# Making a 1 t 1 Duplicator out of two dvd writers



## dell

Hi, I have a about 20 files (iso) on my pc, alot of them are very large files that I burn onto disc via Imgburn, I would like to free some disc space on my pc and delete them(the 20 files), but first I have to save them onto disc.

After I save them to disc I need to burn them like I did before, but of course the files wont be on my pc anymore...

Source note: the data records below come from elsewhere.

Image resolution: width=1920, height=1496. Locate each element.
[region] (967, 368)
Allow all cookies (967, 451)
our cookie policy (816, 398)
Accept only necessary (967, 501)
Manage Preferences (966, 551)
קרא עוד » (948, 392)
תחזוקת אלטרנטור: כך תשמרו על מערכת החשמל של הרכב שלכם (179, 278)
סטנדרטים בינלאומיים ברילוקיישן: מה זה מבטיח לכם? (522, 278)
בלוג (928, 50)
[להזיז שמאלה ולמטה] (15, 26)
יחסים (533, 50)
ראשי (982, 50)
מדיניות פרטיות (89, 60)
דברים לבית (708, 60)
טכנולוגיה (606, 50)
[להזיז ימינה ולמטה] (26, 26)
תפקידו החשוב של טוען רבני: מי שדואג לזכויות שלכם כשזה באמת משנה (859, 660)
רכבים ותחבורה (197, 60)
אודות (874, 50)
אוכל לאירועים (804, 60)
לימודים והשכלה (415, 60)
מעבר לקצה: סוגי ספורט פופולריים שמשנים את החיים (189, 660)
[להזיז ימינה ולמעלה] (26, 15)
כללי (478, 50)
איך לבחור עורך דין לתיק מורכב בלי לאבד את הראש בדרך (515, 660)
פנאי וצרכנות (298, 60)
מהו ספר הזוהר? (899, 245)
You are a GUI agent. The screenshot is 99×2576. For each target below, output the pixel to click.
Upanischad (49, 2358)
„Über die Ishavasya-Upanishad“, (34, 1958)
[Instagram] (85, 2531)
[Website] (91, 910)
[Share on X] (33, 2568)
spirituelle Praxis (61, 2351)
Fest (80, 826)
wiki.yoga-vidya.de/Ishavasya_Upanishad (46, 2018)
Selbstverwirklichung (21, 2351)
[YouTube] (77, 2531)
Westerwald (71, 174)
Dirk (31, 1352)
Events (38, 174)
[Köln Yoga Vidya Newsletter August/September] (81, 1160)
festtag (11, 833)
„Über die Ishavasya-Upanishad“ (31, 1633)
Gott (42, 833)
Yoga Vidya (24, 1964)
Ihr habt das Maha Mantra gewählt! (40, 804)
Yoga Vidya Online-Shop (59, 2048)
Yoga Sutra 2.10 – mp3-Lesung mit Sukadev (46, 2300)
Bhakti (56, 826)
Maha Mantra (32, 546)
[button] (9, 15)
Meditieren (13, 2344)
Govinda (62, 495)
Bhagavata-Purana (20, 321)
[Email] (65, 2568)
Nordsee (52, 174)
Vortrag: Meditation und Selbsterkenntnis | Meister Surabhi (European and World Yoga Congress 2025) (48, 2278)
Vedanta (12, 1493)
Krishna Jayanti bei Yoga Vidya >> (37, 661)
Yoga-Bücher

I dont want to buy a 1 to 1 duplicator right now becuase of my budget. However, I can afford another dvd writer, right now I have an external  LG dvd writer, im wondering can I buy another external dvd writer put them ontop of eachother, put the master disc in the top and then put the blank disc on the bottom dvd writer, and then burn using imgburn using my 2 dvd writer setup. How do I set that up to work,thanks for any answers


----------



## johnb35

If they are already on a cd why not just delete them off the pc right now?  I'm not understanding.  If all you want is to make another copy then just copy the disk to another one and this can be done just by using one burner.


----------



## dell

no, they are not on another disc right now, they are still on my pc. But Lets say they are on 20 seperate discs...and I have a Master disc #1 and then I want to copy whats on the master disc onto another blank disc, how would just having one burner do this? 

thanks for your reply


----------



## johnb35

The software will recognize that you only have one cd drive so it will copy whats on the cd to the hard drive and then it will tell you to put in a blank disk and it will copy it to the blank one.  However, the faster method would be to get another burner so it takes less time.


----------



## dell

ah.....okay....

yeah, thats seems like it could be abit slow...so can the two dvd writer setup work then?


----------



## johnb35

Only if you are copying from one to another.  I wouldn't be burning to cd's at once if the software allows it.  Could cause corruption on one or both burns.


----------



## dell

ill try the first option, see how it goes


----------